Ses ouvrages rendent son nom immortel. Ils sont trop connus, pour que j'en donne la liste ; c'est assez de dire, qu'ils ont été recueillis et imprimés à Londres en 1714, en 3 vol. in-fol. et que depuis ce temps-là, on en a fait dans la même ville huit ou dix éditions. Il a seul plus approfondi la nature et l'étendue de l'entendement humain, qu'aucun mortel n'avait fait avant lui. Depuis Platon jusqu'à nos jours, personne dans un si long intervalle de siècles, n'a dévoilé les opérations de notre âme, comme ce grand homme les développe dans son livre, où l'on ne trouve que des vérités. Personne n'a tracé une méthode de raisonner plus claire et plus belle ; et personne n'a mieux réussi que lui à rappeler la philosophie de la barbarie, à l'usage du monde et des personnes polies qui pouvaient avec raison la mépriser, telle qu'elle était auparavant.

Je joins à ma liste des hommes illustres de la province de Sommerset, un courtisan célèbre, que la fortune, par un exemple des plus rares, daigna constamment favoriser jusqu'à la fin de ses jours ; je veux parler du lord Pawlet, marquis de Winchester, grand trésorier d'Angleterre, mort dans ce poste en 1572, âgé de 97 ans.
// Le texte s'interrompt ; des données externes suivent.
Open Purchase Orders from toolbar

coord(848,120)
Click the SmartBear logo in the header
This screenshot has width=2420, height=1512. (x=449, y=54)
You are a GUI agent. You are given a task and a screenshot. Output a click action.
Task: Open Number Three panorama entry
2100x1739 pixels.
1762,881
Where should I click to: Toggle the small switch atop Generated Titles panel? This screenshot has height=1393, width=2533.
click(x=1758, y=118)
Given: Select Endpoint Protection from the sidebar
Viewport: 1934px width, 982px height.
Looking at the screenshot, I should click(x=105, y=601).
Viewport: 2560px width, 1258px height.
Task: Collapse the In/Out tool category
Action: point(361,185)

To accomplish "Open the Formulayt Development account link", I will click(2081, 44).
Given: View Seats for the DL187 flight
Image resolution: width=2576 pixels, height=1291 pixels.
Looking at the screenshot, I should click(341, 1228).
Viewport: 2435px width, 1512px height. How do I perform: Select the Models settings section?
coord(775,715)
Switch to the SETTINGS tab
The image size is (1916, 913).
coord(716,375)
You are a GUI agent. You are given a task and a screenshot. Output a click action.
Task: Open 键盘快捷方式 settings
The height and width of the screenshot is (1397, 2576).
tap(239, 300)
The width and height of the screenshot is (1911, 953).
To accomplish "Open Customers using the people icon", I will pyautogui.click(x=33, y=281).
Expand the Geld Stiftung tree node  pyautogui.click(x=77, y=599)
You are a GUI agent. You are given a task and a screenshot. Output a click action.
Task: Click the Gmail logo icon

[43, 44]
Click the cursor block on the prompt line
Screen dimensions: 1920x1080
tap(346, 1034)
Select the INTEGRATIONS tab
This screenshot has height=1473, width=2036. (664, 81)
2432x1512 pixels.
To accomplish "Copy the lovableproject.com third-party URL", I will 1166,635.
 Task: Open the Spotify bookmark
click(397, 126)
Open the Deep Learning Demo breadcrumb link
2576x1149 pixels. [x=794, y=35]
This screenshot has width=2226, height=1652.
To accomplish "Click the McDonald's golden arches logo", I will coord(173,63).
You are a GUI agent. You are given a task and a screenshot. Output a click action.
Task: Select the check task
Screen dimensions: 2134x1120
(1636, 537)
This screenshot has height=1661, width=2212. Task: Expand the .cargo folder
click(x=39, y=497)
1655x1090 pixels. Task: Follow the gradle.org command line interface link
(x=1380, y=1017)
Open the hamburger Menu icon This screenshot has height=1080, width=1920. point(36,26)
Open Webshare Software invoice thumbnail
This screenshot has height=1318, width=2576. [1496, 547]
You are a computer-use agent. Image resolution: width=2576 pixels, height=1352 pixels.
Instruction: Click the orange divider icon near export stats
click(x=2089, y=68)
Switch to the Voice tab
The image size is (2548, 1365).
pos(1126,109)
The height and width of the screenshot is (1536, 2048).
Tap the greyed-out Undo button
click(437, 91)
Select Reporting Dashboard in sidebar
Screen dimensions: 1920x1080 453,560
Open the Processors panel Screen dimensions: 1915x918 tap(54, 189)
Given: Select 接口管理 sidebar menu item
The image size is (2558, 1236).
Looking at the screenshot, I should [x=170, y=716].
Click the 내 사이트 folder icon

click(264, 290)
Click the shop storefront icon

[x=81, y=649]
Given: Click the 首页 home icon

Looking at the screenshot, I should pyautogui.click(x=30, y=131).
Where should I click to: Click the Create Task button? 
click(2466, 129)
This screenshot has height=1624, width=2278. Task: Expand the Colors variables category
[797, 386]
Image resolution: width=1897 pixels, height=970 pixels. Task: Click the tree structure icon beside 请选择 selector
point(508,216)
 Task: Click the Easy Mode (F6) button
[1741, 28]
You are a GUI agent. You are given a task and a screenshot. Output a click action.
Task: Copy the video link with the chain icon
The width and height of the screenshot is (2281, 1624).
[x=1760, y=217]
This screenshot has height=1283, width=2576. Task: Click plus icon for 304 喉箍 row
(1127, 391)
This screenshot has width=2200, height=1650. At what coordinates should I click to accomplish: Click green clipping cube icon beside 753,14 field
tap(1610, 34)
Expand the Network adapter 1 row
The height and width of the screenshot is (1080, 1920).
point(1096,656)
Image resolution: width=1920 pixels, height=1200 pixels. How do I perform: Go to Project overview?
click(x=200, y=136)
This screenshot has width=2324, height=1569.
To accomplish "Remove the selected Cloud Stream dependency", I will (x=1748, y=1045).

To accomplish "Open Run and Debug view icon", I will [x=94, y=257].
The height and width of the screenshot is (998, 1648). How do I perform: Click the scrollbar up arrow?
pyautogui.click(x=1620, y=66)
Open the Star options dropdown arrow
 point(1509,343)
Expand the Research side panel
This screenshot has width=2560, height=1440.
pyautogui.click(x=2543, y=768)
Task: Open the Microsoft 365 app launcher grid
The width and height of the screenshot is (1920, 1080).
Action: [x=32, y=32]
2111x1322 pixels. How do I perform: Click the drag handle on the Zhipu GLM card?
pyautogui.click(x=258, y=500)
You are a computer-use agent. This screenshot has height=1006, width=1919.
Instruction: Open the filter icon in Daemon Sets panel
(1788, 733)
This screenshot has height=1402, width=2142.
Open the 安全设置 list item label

Il laissa une postérité plus nombreuse que celle d'Abraham, qui ne comptait que soixante et dix descendants, au lieu que le lord Pawlet en vit jusqu'à cent trois. Pendant le cours d'une si longue carrière, passée sous des règnes si opposés, tels que ceux d'Henri VIII. d'Edouard VI. de Marie et d'Elisabeth, il posséda toujours leur faveur et leurs bonnes grâces. Il échappa à tous les dangers, et s'endormit tranquillement avec ses pères, comblé d'années, d'honneurs, et de richesses. On rapporte qu'ayant été interrogé, comment il avait fait pour se maintenir parmi tant de troubles et de révolutions dans l'état et dans l'église, il répondit, en étant un saule, et non pas un chêne. Cette réponse peint à merveille le caractère d'un ministre d'état, qui ne chérit que lui, se prête à tout, et s'embarrasse peu du bien public. (D.J.)